BuzzFeed quickly established itself as the most interesting and innovative of a new crop of digital publishers, including Vice Media, Vox Media and Group Nine. BuzzFeed was, in all possible ways, a child of the Facebook era. What Jonah Peretti understood is that media can serve as a form of connectivity between people, a way to express themselves. Back in 2011, Jonah told me publishing driven by Facebook algorithms was better than publishing driven by Google’s algorithms: “It’s more your reaction to content and how you interact with your friends around content than the informational value of the content.”

These were more benign times, when that meant 19 Things All Middle Children Know All Too Well, which is not to be confused with 22 Faces Every Middle Child Will Understand or 18 Experiences That Will Make All Middle Children Say, "Damn, That's Real." And of course, it led to far worse as these mechanisms were hijacked by propagandists to push divisiveness. This statement didn’t age well: “Our social selves are our better selves.” But through the years, Jonah has always been very thoughtful about the uneasy coexistence of media in an age of software.

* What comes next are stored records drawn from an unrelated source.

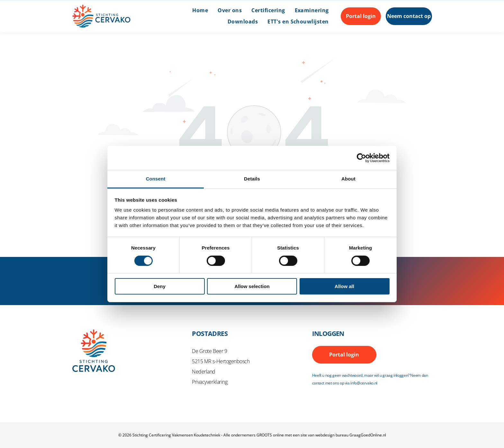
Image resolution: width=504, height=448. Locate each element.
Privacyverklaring (210, 382)
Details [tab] (252, 179)
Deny (159, 286)
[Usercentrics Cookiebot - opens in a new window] (361, 158)
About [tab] (348, 179)
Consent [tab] (156, 179)
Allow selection (252, 286)
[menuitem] (195, 11)
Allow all (344, 286)
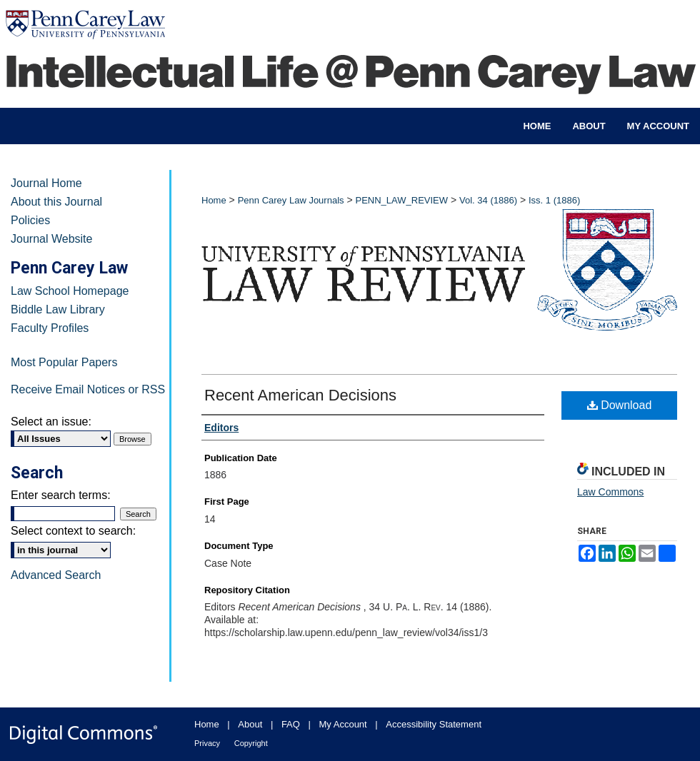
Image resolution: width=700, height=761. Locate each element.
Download (619, 405)
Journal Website (51, 238)
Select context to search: (73, 530)
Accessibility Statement (434, 724)
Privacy (207, 743)
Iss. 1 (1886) (554, 200)
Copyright (251, 743)
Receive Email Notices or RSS (88, 389)
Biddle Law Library (58, 309)
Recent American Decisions (300, 395)
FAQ (291, 724)
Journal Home (46, 183)
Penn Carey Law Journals (291, 200)
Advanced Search (56, 575)
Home (214, 200)
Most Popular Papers (64, 362)
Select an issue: (51, 421)
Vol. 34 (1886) (488, 200)
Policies (30, 220)
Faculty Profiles (49, 328)
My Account (343, 724)
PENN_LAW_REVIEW (401, 200)
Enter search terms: (61, 495)
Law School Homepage (69, 291)
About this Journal (56, 201)
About (250, 724)
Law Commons (610, 492)
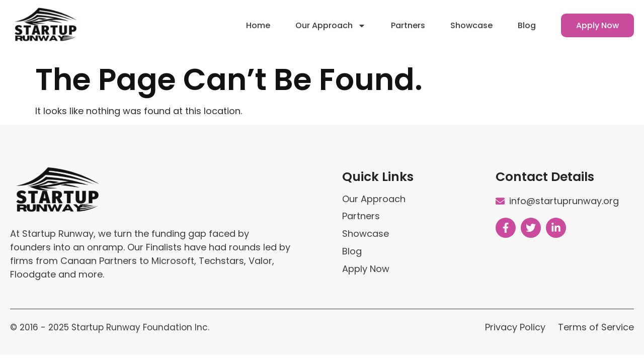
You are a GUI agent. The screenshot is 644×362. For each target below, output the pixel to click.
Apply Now (597, 21)
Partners (408, 21)
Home (258, 21)
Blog (527, 21)
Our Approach (331, 22)
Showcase (471, 21)
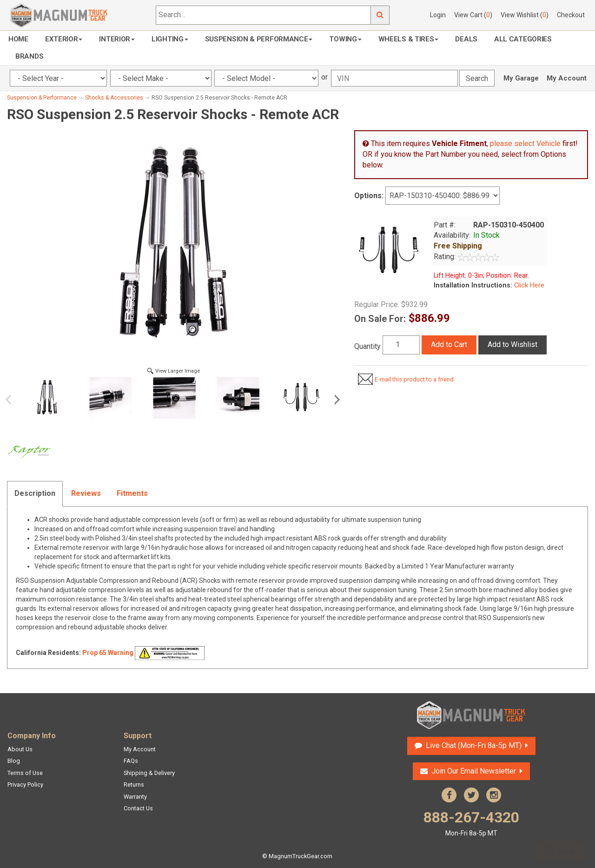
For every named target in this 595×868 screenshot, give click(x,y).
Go (380, 15)
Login (438, 15)
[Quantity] (401, 345)
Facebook (449, 795)
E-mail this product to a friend (414, 379)
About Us (20, 749)
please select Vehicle (525, 143)
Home (18, 39)
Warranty (135, 796)
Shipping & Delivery (149, 773)
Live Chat (474, 745)
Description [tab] (35, 493)
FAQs (131, 761)
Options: (369, 195)
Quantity (367, 346)
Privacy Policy (25, 784)
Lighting (170, 39)
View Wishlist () (524, 15)
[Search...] (263, 15)
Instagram (494, 795)
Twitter (471, 795)
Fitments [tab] (132, 493)
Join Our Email (474, 771)
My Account (567, 78)
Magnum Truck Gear (471, 715)
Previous (12, 400)
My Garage (521, 78)
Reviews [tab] (86, 493)
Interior (117, 39)
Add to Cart (449, 344)
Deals (466, 39)
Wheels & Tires (409, 39)
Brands (29, 56)
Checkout (571, 15)
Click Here (528, 285)
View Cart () (473, 15)
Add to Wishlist (512, 344)
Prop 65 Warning (108, 653)
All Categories (523, 39)
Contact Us (138, 808)
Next (336, 400)
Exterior (64, 39)
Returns (134, 784)
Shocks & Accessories (114, 98)
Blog (13, 761)
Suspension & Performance (259, 39)
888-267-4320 (471, 823)
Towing (345, 39)
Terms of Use (25, 773)
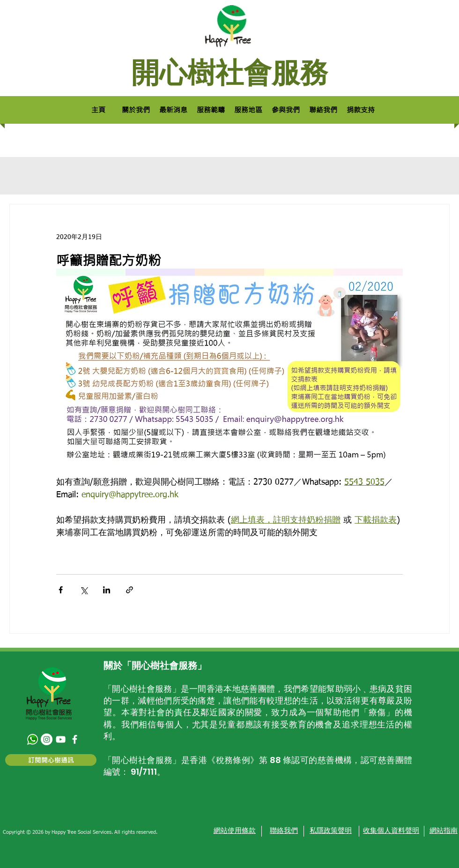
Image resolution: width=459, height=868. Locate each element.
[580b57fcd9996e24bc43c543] (32, 739)
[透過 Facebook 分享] (60, 590)
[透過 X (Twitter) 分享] (83, 590)
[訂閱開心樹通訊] (51, 760)
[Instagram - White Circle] (46, 739)
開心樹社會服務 (230, 73)
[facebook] (74, 739)
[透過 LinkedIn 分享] (106, 590)
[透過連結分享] (129, 590)
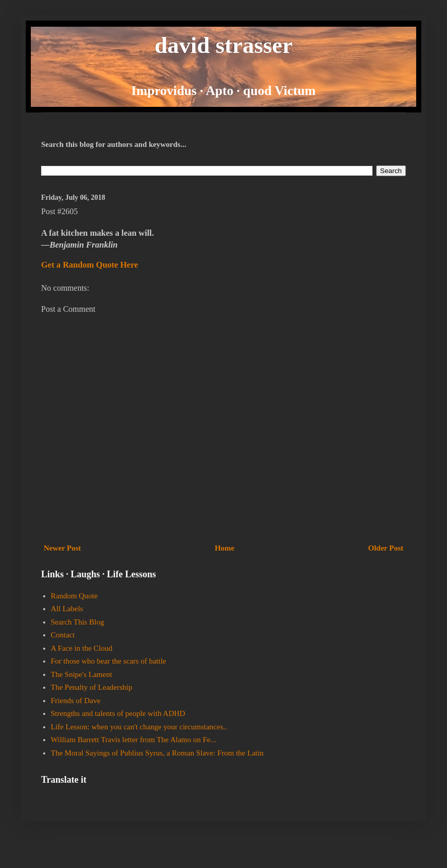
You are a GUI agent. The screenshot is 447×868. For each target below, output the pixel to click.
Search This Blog (78, 622)
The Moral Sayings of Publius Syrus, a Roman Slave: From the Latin (157, 753)
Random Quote (74, 596)
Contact (63, 635)
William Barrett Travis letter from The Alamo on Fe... (134, 740)
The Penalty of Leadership (91, 687)
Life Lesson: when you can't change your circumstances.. (139, 727)
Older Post (386, 548)
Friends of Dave (76, 701)
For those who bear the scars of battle (108, 661)
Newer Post (62, 548)
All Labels (67, 609)
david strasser (224, 45)
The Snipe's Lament (81, 674)
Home (225, 548)
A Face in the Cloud (82, 648)
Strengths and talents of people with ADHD (118, 713)
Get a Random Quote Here (89, 265)
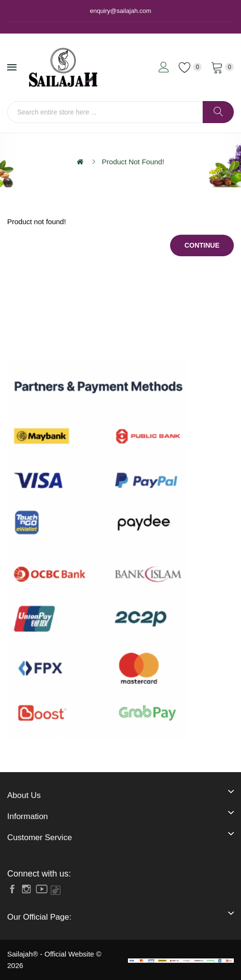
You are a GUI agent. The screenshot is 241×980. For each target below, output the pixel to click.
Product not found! (133, 161)
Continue (202, 245)
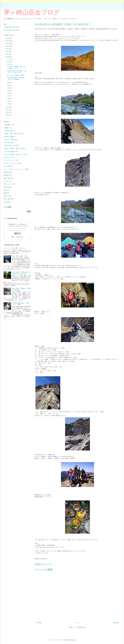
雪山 (5, 190)
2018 (7, 44)
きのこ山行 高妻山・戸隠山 (16, 75)
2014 (7, 54)
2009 (7, 115)
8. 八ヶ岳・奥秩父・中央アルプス (14, 154)
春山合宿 (6, 187)
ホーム (77, 622)
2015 (7, 52)
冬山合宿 (6, 202)
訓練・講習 (7, 178)
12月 (9, 59)
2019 (7, 41)
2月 (8, 101)
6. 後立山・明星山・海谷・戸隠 (13, 148)
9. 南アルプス (8, 157)
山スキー (6, 181)
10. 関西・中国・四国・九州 (12, 134)
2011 (7, 110)
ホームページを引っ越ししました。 (14, 248)
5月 (8, 93)
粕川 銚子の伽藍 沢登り (20, 256)
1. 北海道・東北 (8, 131)
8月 (8, 85)
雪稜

Now, with a messy SPAC process behind it, BuzzFeed is again at the forefront of a new phase of digital media as it finds sustainable business models. Unsurprisingly, many critics have piled onto the fact that with SPACs out of favor — few have fared well in the market — 94% of backers of the SPAC BuzzFeed merged with to get listed chose to take their money back. And the grumpiness of some BuzzFeed employees. And signs that BuzzFeed’s commerce business, a key revenue stream for a digital media company without a subscriptions business, is seeing slower-than-expected growth. The New York Times, noting a volatile first day of trading that left BuzzFeed’s shares down 11%, proclaimed the entire affair “a warning to other digital media firms.” NYT was less snotty back in 2015 when it was in hock to Carlos Slim.

The bottom line is BuzzFeed has made it to the public markets, with a market capitalization of over $1 billion (not far from what Disney would have bought it for in 2014) and, most importantly, the chance at developing a new digital media holding company model that marries a shared tech, operational and business infrastructure with distinct brands that cater to specific audiences. As Jonah said to Peter Kafka, the deal might not leave them with as much cash on the balance sheet as once hoped but it will still give them the ammunition needed to do more acquisitions. The test will be if BuzzFeed has developed the systems, infrastructure and discipline to run those acquired companies better and more profitably. (BuzzFeed claims it is currently profitable although that’s on an adjusted basis. Under standard accounting rules, the company is still unprofitable.) “There’s a great path for profitability in this space,” Jonah promised on CNBC, citing “operational leverage” as the rationale for a publicly traded BuzzFeed rolling up other digital media firms.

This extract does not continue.